1.3. Deze overeenkomst eindigt, zonder inachtneming van een opzegtermijn, na het verstrijken van de periode waarvoor deze overeenkomst is aangegaan en voorts in de navolgende bijzondere gevallen: (…)
- Het als productie 2 bij de dagvaarding in het geding gebrachte, eveneens op 15 december 2004 gedateerde, document met het opschrift "zorgarrangement met PGB, behorend bij de zorg en dienstverleningsovereenkomst gedateerd: 15.12.2004" stelt de looptijd van het arrangement op de periode van 1 januari 2004 tot en met 3 maart 2007.
- De ouders van [zoon] hebben op 3 januari 2005 een klacht ingediend tegen Sovak. Die klacht had betrekking had op de door Sovak doorgevoerde teamwisseling op het dagverblijf te Klundert en gebrekkige communicatie daarover. De Regionale Klachtencommissie WKCZ en BOPZ heeft deze klacht bij beslissing van 13 april 2005 op alle 5 haar onderdelen gegrond verklaard. [eiseres] had in verband met deze kwestie de publiciteit gezocht.
- Bij brief van 28 april 2005 schreef directeur [gedaagde] van Sovak aan voornoemde klachtencommissie (onder meer):
"Destijds is bewust gekozen voor het informeren van belanghebbenden in het stadium waarin er intern voor betrokken leidinggevenden en medewerkers al duidelijkheid was over het vervolg. Dit in de verwachting daarmee de onrust te beperken doordat vragen van ouders meteen beantwoord konden worden. Achteraf blijkt dit een inschattingsfout. We bieden dan ook onze excuses aan voor die gang van zaken en trekken er lering uit voor toekomstige situaties. Uw aanbeveling om te werken aan herstel van het vertrouwen door het voeren van individuele gesprekken, neem ik dan ook zeer serieus".
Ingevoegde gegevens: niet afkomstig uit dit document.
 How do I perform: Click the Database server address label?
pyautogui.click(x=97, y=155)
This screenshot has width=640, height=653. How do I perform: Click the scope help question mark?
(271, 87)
- Bij brief van dezelfde datum schreef hij aan [eiseres]:
"Samengevat meld ik u dat ik de bevindingen op alle vijf de klachtonderdelen herken en de aanbevelingen overneem. (…) "Volledigheidshalve vind ik ook dat ik u moet informeren dat mij bij nadere bestudering van het volledige dossier, is gebleken dat tot nu toe niet alle invalshoeken van de zaak belicht zijn. Ik doel daarbij op het in gebreke blijven van de betalingsverplichting behorend bij het overeengekomen zorgarrangement. Mij is er veel aan gelegen om het vertrouwen over en weer in alle opzichten te herstellen. Om dat punt te bereiken acht ik het vanzelfsprekend dat niet alleen Sovak, maar ook u de gemaakte afspraken nakomt. Wellicht onnodig refereer ik aan uw brief van 7 september 2003 en aanverwante mailcorrespondentie, waarin u toezegde voor eind 2004 alle openstaande rekeningen te hebben voldaan. Tot nu toe is inzake uw betalingsachterstand de nodige clementie betracht, maar het moge duidelijk zijn dat dit niet eindeloos kan voortduren. Voor de goede orde hecht ik eraan u te laten weten dat ik het nakomen van de afgesproken betalingsregeling nauwlettend zal volgen. Om de goede voortgang in alle opzichten - correcte communicatie met u, uitvoering van de zorgplanafspraken en nakomen van de betalingsverplichting - regelmatig te toetsen, heb ik mevrouw Hoogeveen verzocht om tenminste één maal per half jaar of zoveel eerder als u op zij noodzakelijk acht, een persoonlijk contact met u te hebben en mij daarvan verslag te doen. Tot slot wil ik nogmaals aangeven dat ik blij ben dat u de klacht aanhangig heeft gemaakt omdat nu objectief en diepgaand is gekeken naar alle aspecten van de zaak. Overigens betreur ik het nog steeds dat u destijds onaangekondigd naar de pers bent gegaan zonder eerst bij de verantwoordelijke leidinggevenden van Sovak om opheldering van zaken te vragen".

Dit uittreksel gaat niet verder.